## WHAT YOU SHOULD DO
Render the material from its start through the line containing "click(x=375, y=107)" as a JSON list of strings, one string per line. Skip blank lines and leave the pictures out.

begin

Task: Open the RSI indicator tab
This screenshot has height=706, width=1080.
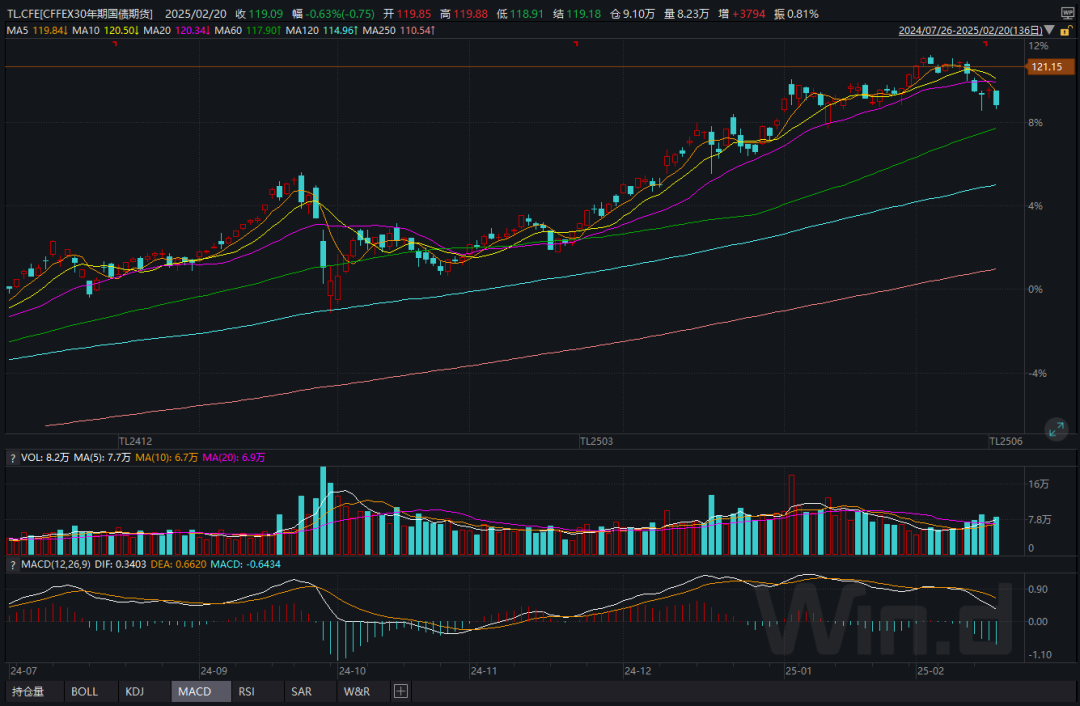Action: (x=247, y=691)
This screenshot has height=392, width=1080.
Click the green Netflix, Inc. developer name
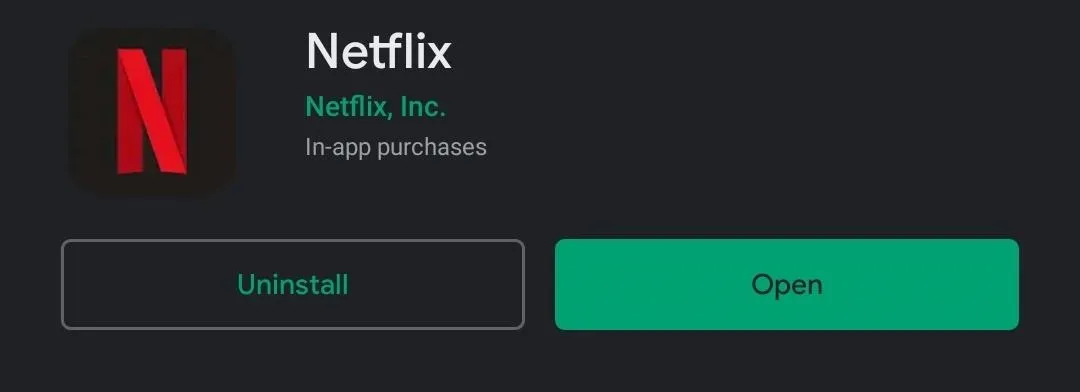click(x=375, y=107)
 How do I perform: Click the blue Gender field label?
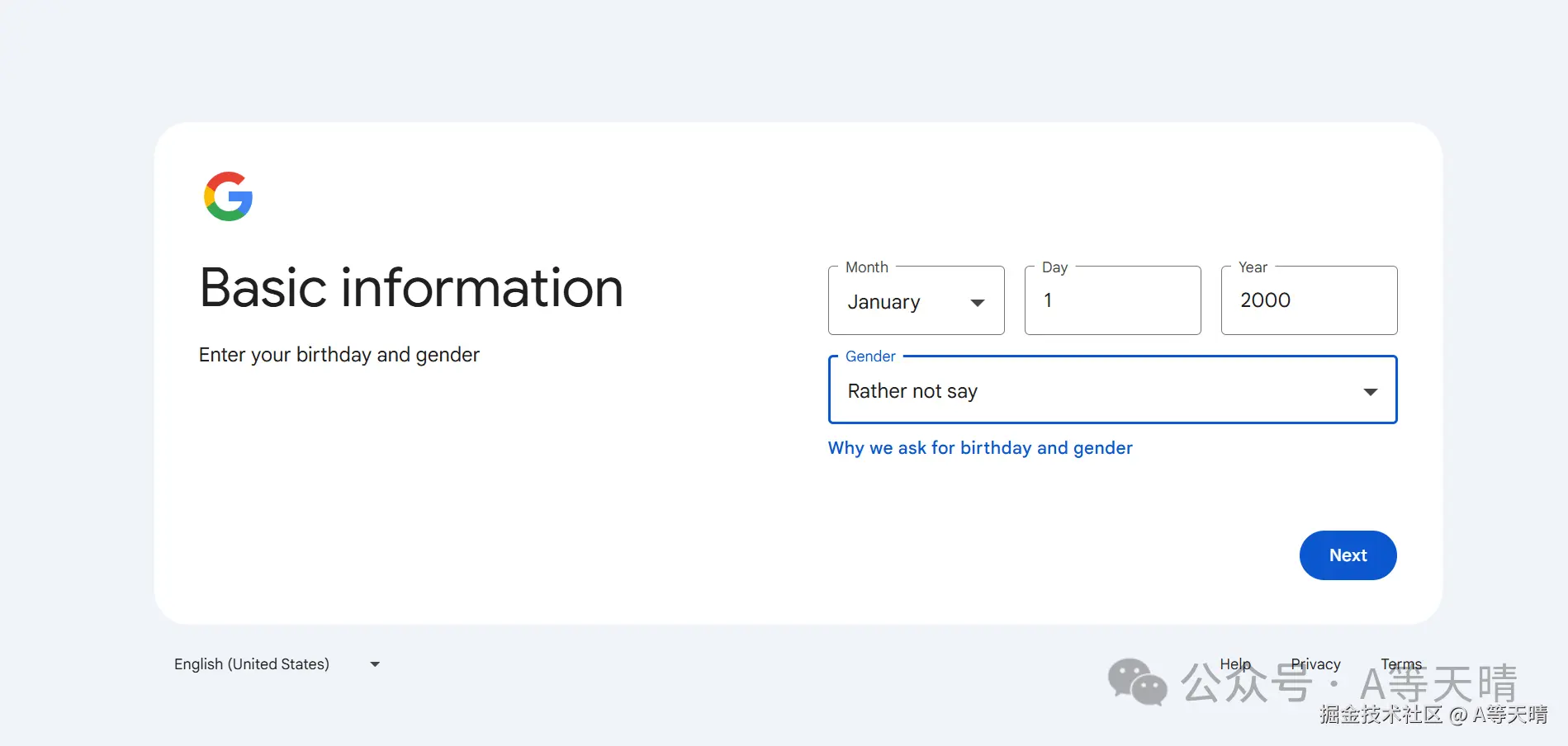pyautogui.click(x=870, y=356)
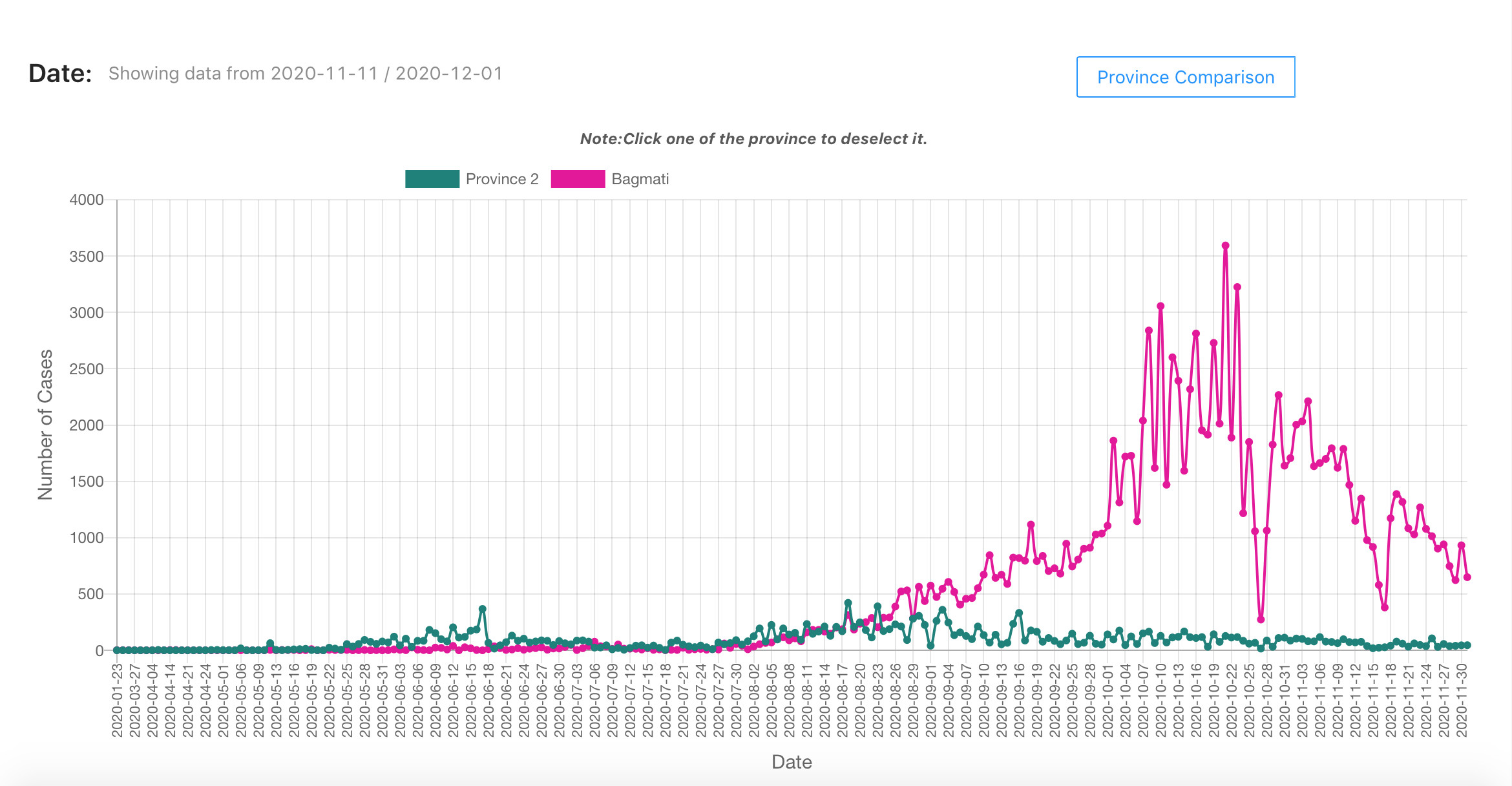Click Province 2's highest peak in mid-August
The height and width of the screenshot is (786, 1512).
point(848,603)
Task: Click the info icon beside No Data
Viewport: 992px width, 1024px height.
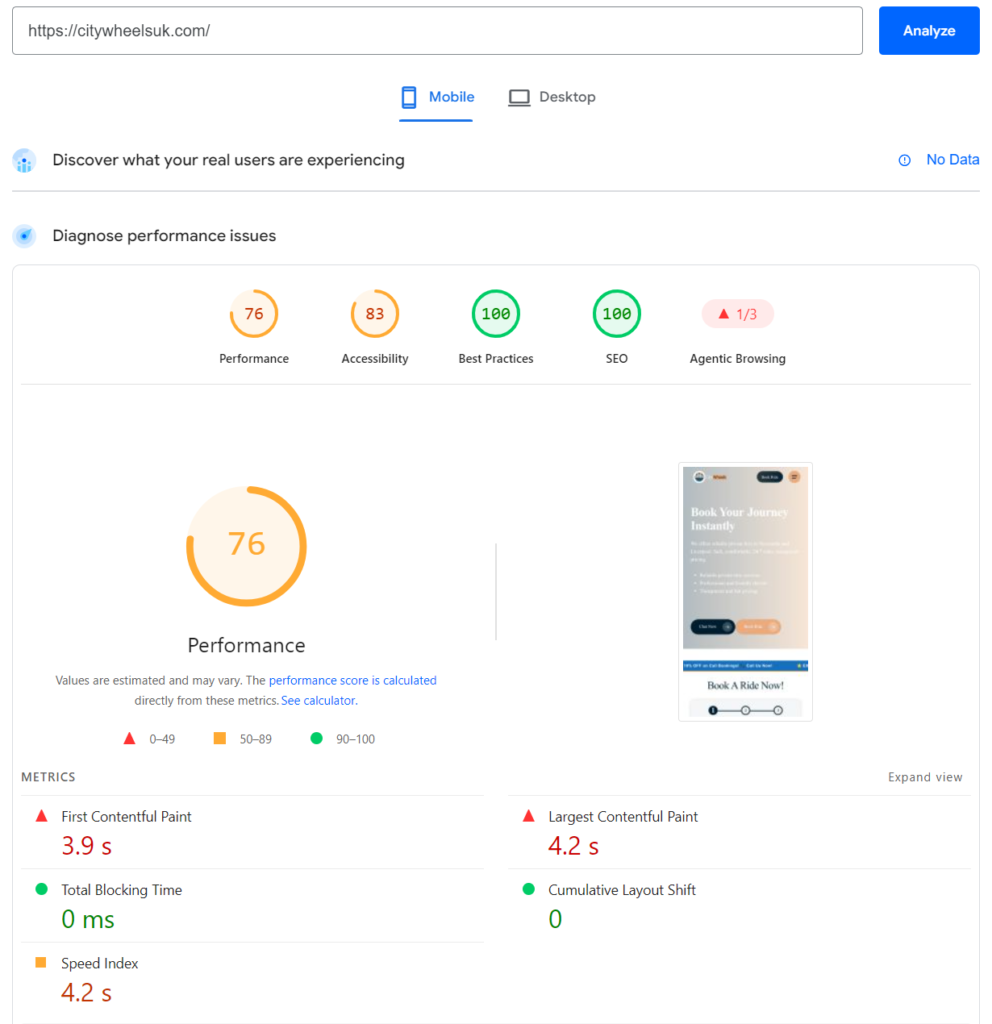Action: click(x=904, y=160)
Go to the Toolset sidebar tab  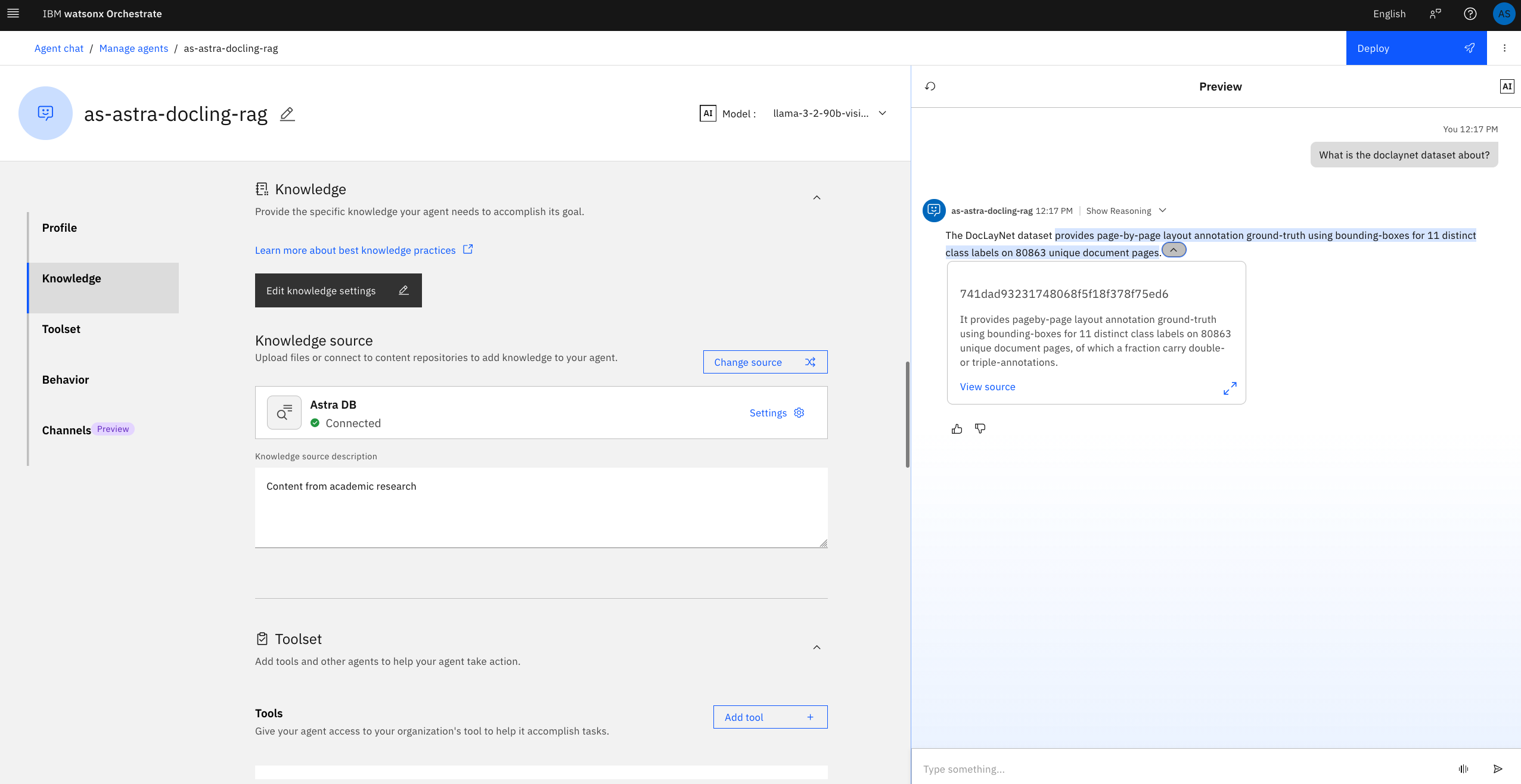coord(61,329)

end

## RESPONSE BELOW
[
  "Task: Open the RSI indicator tab",
  "This screenshot has height=706, width=1080.",
  "Action: (x=247, y=691)",
  "This screenshot has height=392, width=1080.",
  "Click the green Netflix, Inc. developer name",
  "click(x=375, y=107)"
]